Problem details>
Report all lines in the records that hold the string "Open".

The data>

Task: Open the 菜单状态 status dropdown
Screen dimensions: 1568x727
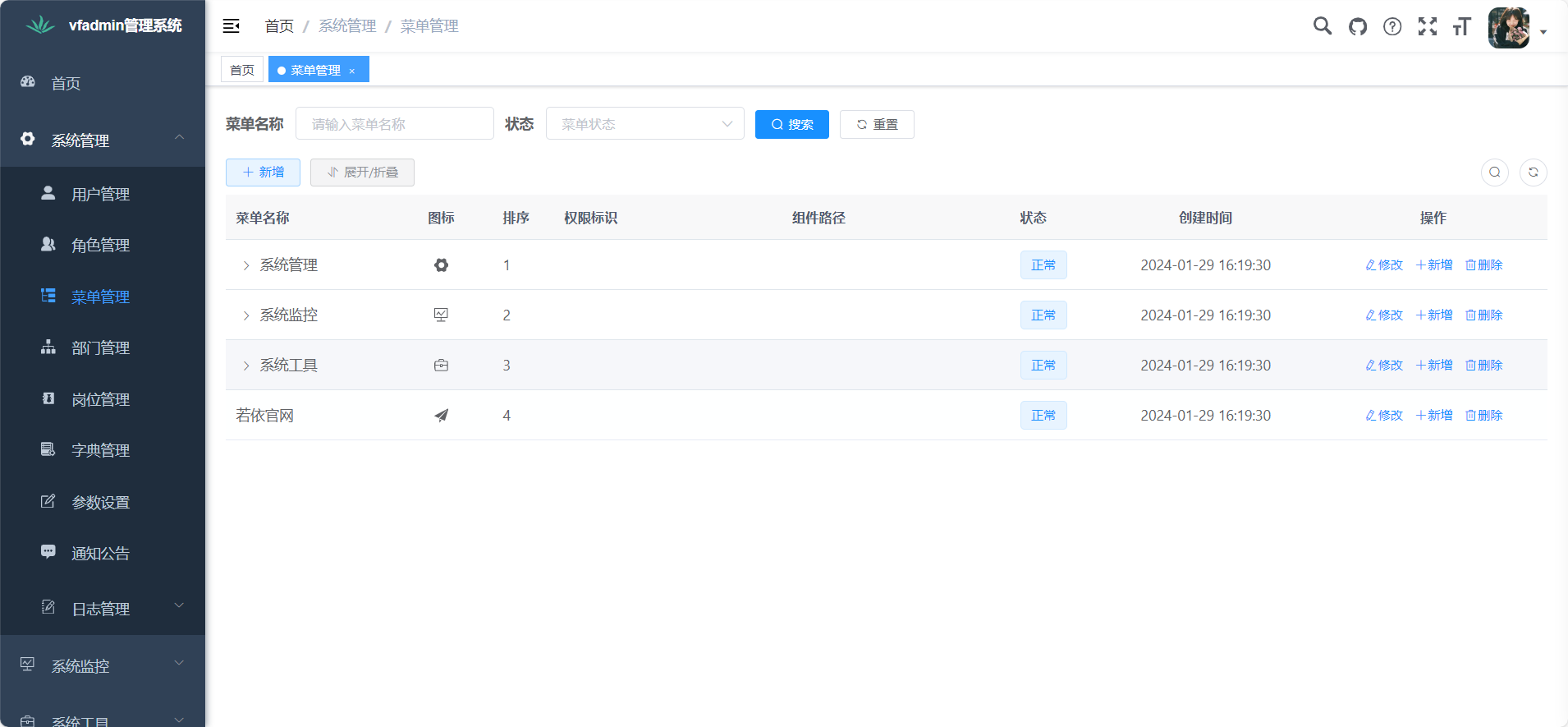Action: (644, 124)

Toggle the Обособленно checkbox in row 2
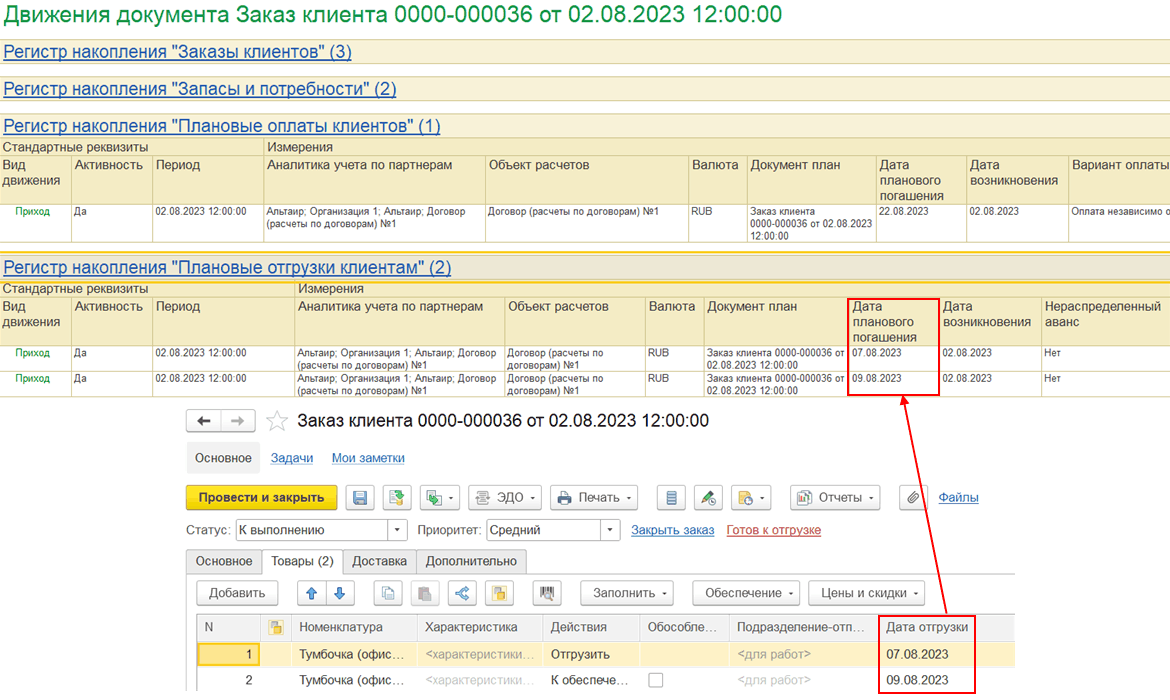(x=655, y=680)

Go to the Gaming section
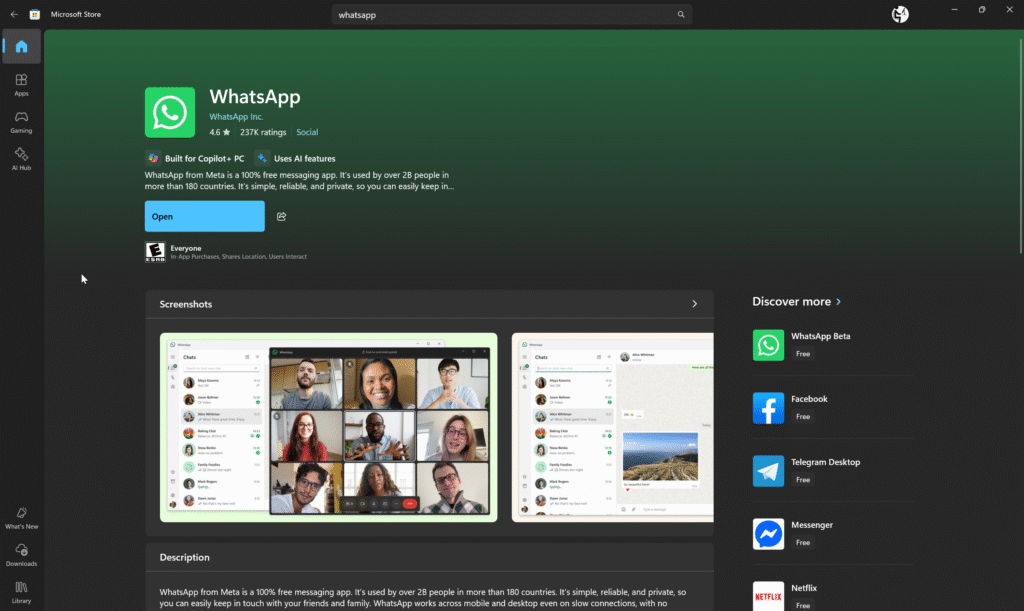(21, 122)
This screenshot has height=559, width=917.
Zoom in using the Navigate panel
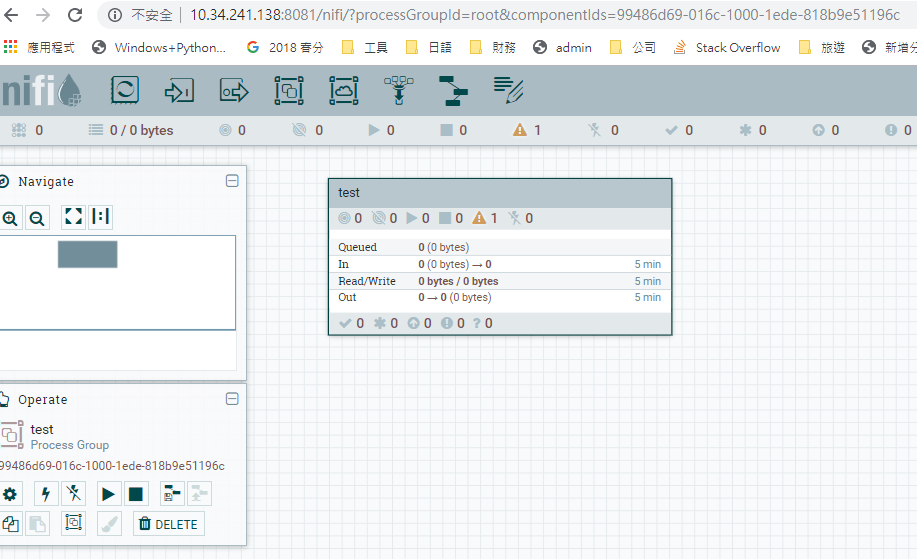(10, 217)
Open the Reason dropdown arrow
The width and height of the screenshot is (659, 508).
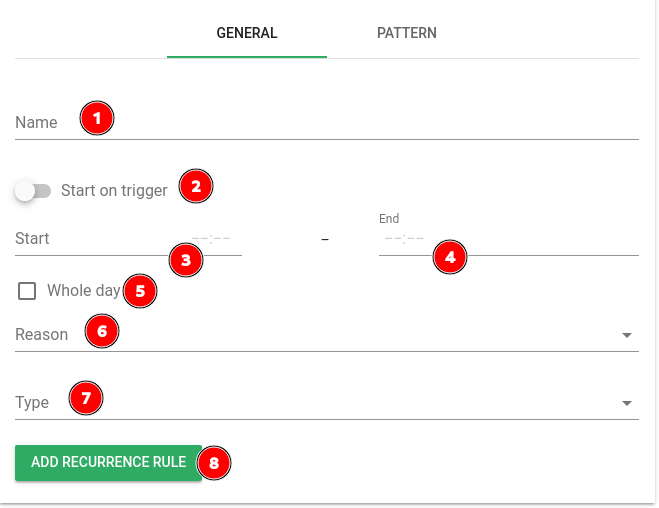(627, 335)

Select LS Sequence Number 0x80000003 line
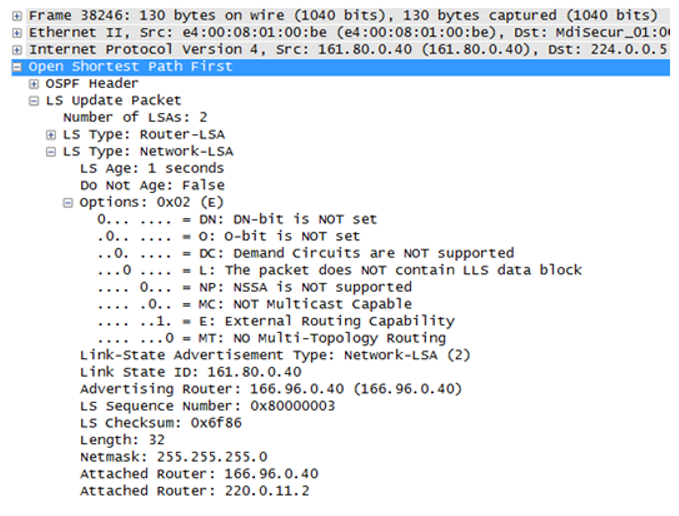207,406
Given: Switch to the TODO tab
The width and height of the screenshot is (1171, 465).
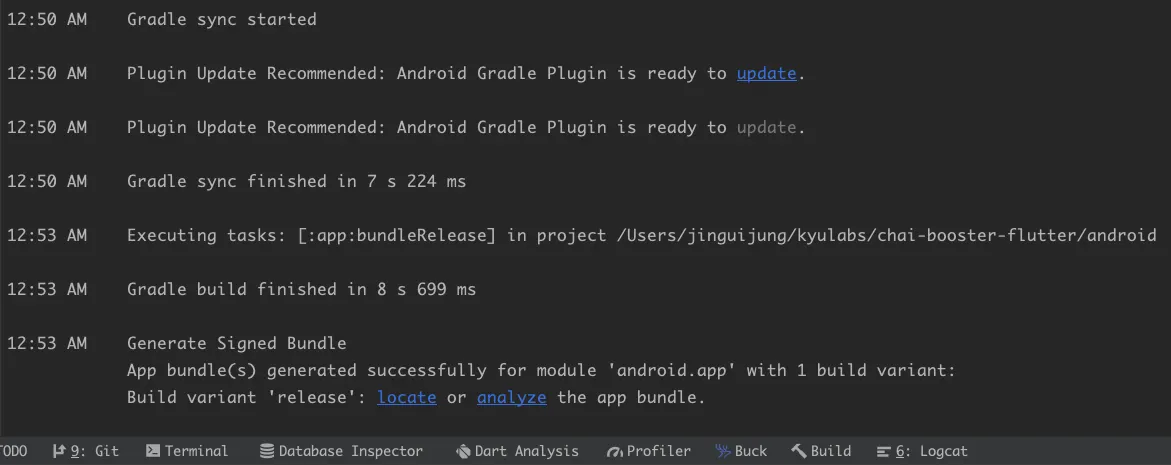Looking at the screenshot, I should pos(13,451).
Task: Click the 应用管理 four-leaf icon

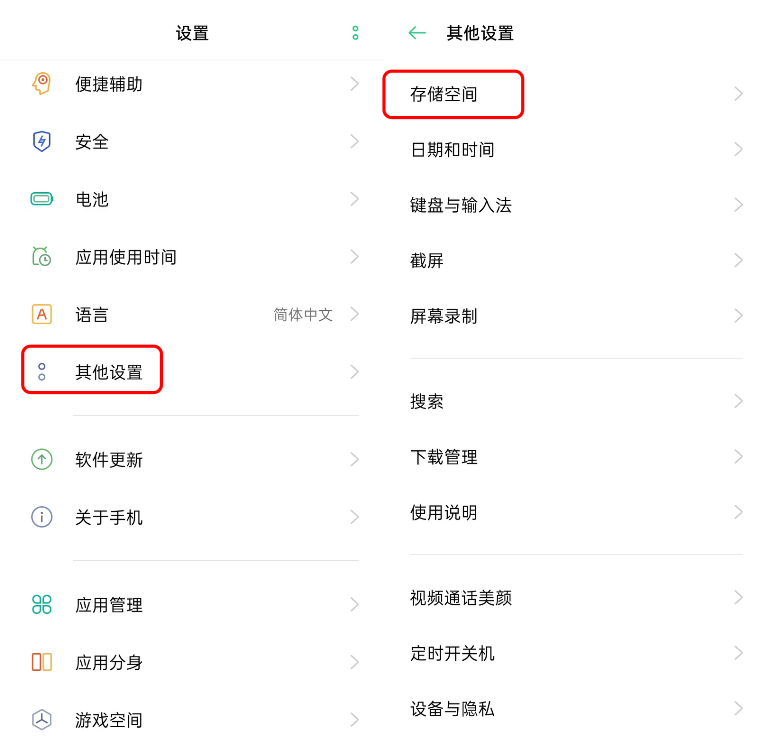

Task result>
Task: Open the 菜单状态 status dropdown
Open the Reason dropdown arrow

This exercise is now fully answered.